The young, Tunisia-based Aghlabid Emirate struck at Sicily, beginning the 80-year long conquest of that island, while a roving band of political exiles from Islamic Al-Andalus seized the ancient isle of Crete. The newly founded Islamic Emirate of Crete became a particular menace to the Byzantines. Supported by the mighty navy of the massive Abbasid Caliphate, the isle became a perfect base from which Arab pirates launched constant and devastating raids into the coastal towns of the Aegean sea. In summary, Byzantium in the early 9th century looked to be a polity in terminal decline. And yet, all was not lost.
In 811 a peasant boy named Basil was born in Chariopolis, in what was then the theme of Macedonia. As a young man, Basil was employed as a stable boy by a distant relative of reigning Emperor Michael III. There he attracted the attention of important courtiers by his tall stature, enormous strength, and ability to break in the wildest horses. Basil soon became a trusted confidant of the Emperor, In 866, he achieved the role of co-Emperor alongside Michael III.
A year later, Basil had Michael assassinated at a banquet, allowing him to ascend as the Basileus, founding the Macedonian dynasty that would endure over 200 years. Basils I’s reign would be the most successful that Eastern Rome had seen in centuries. He oversaw the Christianization of the Balkans, playing a major role in bringing the Bulgars and South Slavs into the Eastern Orthodox fold. He also forged an alliance with Holy Roman Emperor Louis II to eliminate Arab piracy in the Adriatic sea, seizing Bari, which had been a Muslim stronghold, and establishing suzerainty over the Lombard Principality of Benevento in the process. This set the stage for a renaissance of Byzantine power in the Italian peninsula not seen since the days of Justinian. Basil I died in 886, having laid the foundations of a true Eastern Roman resurgence throughout the Mediterranean world and beyond.
Unfortunately, the years following the seminal Emperors’ death began a regressive trend. From 893 onwards, Byzantium was subject to the Imperial Ambitions of the Bulgarian Prince Simeon, who launched war after war upon Byzantine lands, with the goal of claiming the imperial title and trying to replace the Romans as the biggest power in the region. He was never able to take Constantinople itself, but he still managed to greatly expand the borders of his realm at the expense of Byzantine Balkan territory, imposing an annual tribute upon the Emperors in Constantinople, and forcing them to confirm him with the prestigious Imperial title of ‘Caesar’, or in the Slavonic Bulgarian tongue: ‘Tsar’.
With Simeons’ death in 927, Eastern Romes’ northern frontier with Bulgaria became somewhat stable once more. However, its eastern frontiers against the Arabs had remained incredibly volatile the entire time. The ever powerful Abbasid Caliphate still retained inroads into the Empires’ Anatolian heartland, and more importantly, Muslim corsairs continued to launch raid after devastating raid into the Byzantine held Aegean-islands from their the base on Crete. Back in 904, an Abbasid fleet commanded by the infamous Greek defector Leo of Tripoli had even managed to sail all the way up to Thessaloniki, which at the time was the second most prosperous city in Eastern Rome. After a three day siege, the city was put to the torch.

PROBLEM TO SOLVE>
List every specific year named in the passage on Byzantium, in the order in which they appear.

PROVIDED MATERIAL>

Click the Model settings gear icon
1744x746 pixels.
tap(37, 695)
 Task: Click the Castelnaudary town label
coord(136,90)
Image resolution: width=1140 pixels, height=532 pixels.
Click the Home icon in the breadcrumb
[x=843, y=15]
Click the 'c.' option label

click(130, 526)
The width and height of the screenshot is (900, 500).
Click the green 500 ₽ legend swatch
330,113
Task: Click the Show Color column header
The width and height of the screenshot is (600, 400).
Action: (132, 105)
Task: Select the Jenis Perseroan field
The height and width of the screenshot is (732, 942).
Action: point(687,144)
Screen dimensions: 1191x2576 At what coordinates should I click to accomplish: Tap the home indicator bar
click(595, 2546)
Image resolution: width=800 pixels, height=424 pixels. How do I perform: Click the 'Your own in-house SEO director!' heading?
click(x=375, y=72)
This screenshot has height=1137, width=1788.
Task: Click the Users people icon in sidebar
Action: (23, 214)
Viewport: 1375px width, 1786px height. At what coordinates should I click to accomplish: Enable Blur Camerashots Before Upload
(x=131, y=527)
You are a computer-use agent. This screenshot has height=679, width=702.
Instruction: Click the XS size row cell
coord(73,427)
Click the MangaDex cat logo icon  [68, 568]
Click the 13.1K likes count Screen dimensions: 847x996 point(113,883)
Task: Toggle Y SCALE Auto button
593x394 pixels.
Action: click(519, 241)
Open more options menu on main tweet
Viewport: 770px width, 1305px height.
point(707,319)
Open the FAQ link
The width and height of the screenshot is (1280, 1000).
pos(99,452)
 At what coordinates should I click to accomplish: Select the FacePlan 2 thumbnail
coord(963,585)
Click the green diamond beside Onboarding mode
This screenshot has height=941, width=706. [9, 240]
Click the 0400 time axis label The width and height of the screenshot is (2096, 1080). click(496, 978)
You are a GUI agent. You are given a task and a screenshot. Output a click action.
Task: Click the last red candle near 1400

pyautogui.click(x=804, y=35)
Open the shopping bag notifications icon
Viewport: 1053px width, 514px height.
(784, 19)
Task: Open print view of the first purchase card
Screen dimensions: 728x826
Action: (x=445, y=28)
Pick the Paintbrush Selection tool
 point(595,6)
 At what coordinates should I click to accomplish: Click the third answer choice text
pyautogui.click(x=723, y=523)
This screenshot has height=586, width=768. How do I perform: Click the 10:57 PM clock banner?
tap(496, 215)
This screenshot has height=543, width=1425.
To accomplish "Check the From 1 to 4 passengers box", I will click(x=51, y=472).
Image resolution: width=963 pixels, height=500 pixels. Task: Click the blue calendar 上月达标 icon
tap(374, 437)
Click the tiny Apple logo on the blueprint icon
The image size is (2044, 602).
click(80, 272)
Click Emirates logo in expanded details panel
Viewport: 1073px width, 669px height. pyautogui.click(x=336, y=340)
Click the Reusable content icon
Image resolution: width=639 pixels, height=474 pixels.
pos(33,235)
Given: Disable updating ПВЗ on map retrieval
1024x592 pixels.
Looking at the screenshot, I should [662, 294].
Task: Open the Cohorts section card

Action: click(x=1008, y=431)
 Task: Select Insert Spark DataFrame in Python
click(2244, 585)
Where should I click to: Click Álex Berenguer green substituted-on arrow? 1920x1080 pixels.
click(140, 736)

TASK ANSWER>
811, 866, 886, 893, 927, 904